━━━ Data for this exercise ━━━

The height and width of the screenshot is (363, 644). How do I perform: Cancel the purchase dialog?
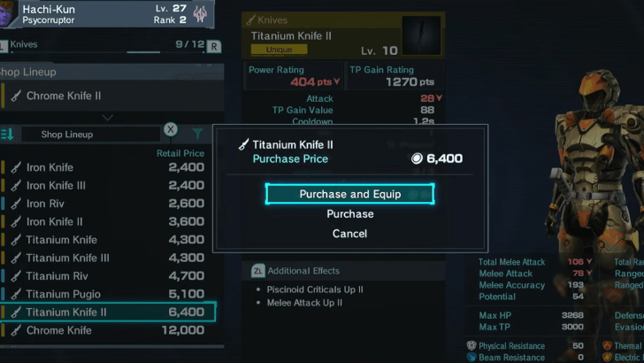point(349,234)
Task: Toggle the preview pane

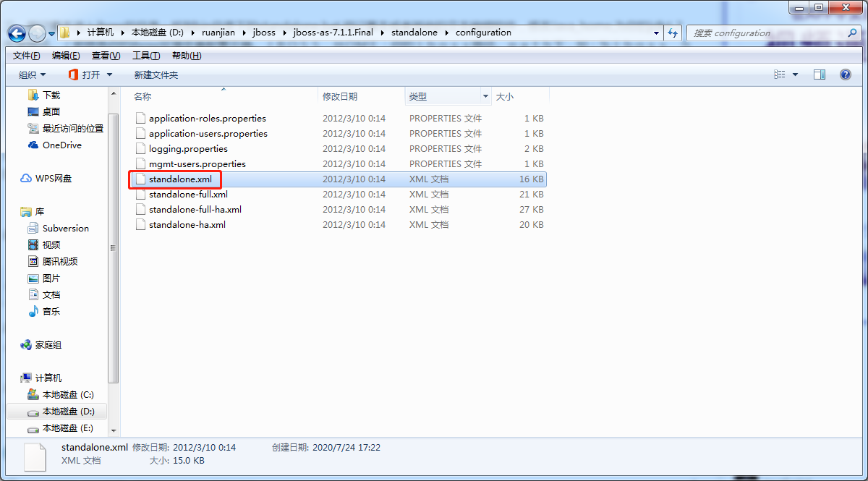Action: coord(820,74)
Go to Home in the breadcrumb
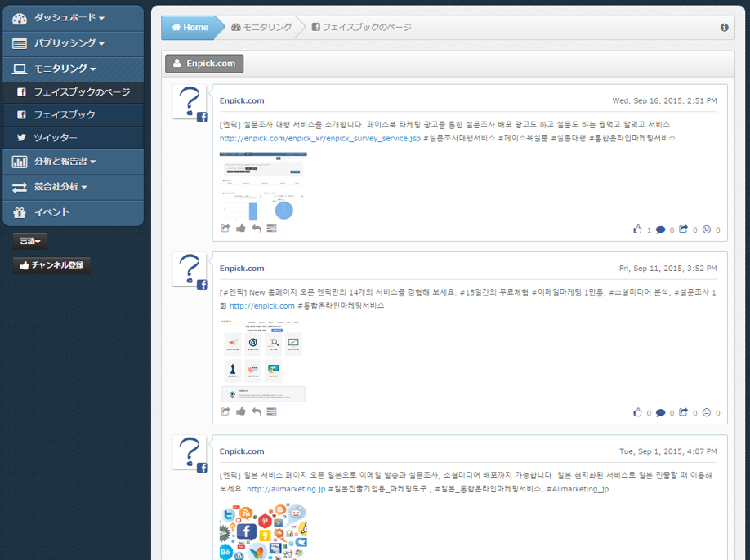This screenshot has height=560, width=750. (190, 28)
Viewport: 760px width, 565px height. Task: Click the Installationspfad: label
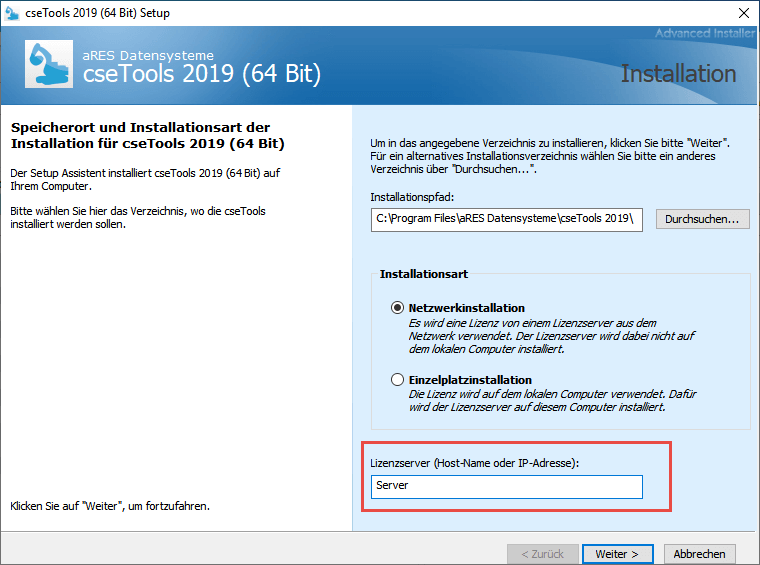410,197
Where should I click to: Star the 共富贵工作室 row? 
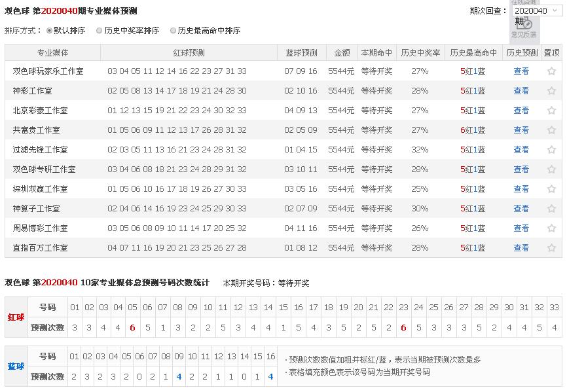pyautogui.click(x=551, y=130)
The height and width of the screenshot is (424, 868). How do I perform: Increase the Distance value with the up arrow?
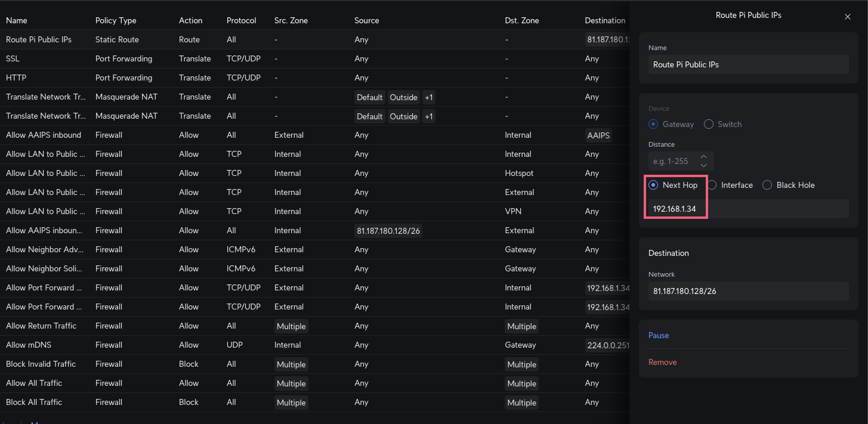click(x=703, y=157)
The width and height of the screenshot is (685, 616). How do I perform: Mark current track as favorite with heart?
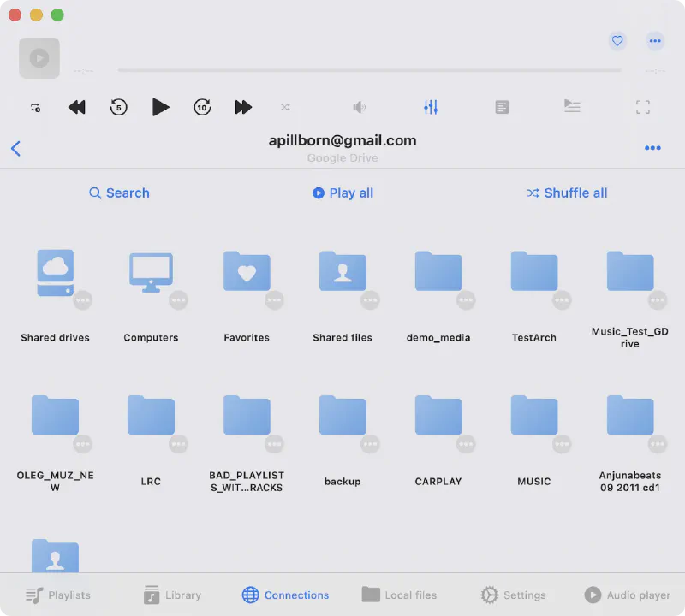point(617,40)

━━━

> **Task item**:
Extract the run of lines from the line holding "Viewport: 760px width, 565px" through the final line of the material above, exactly and inclusively. Leave the pictures behind.

> **Response box**:
Viewport: 760px width, 565px height. Task: Click the Installationspfad: label
410,197
Where should I click to: Star the 共富贵工作室 row? 
pyautogui.click(x=551, y=130)
The height and width of the screenshot is (424, 868). How do I perform: Increase the Distance value with the up arrow?
click(x=703, y=157)
The width and height of the screenshot is (685, 616). How do I perform: Mark current track as favorite with heart?
point(617,40)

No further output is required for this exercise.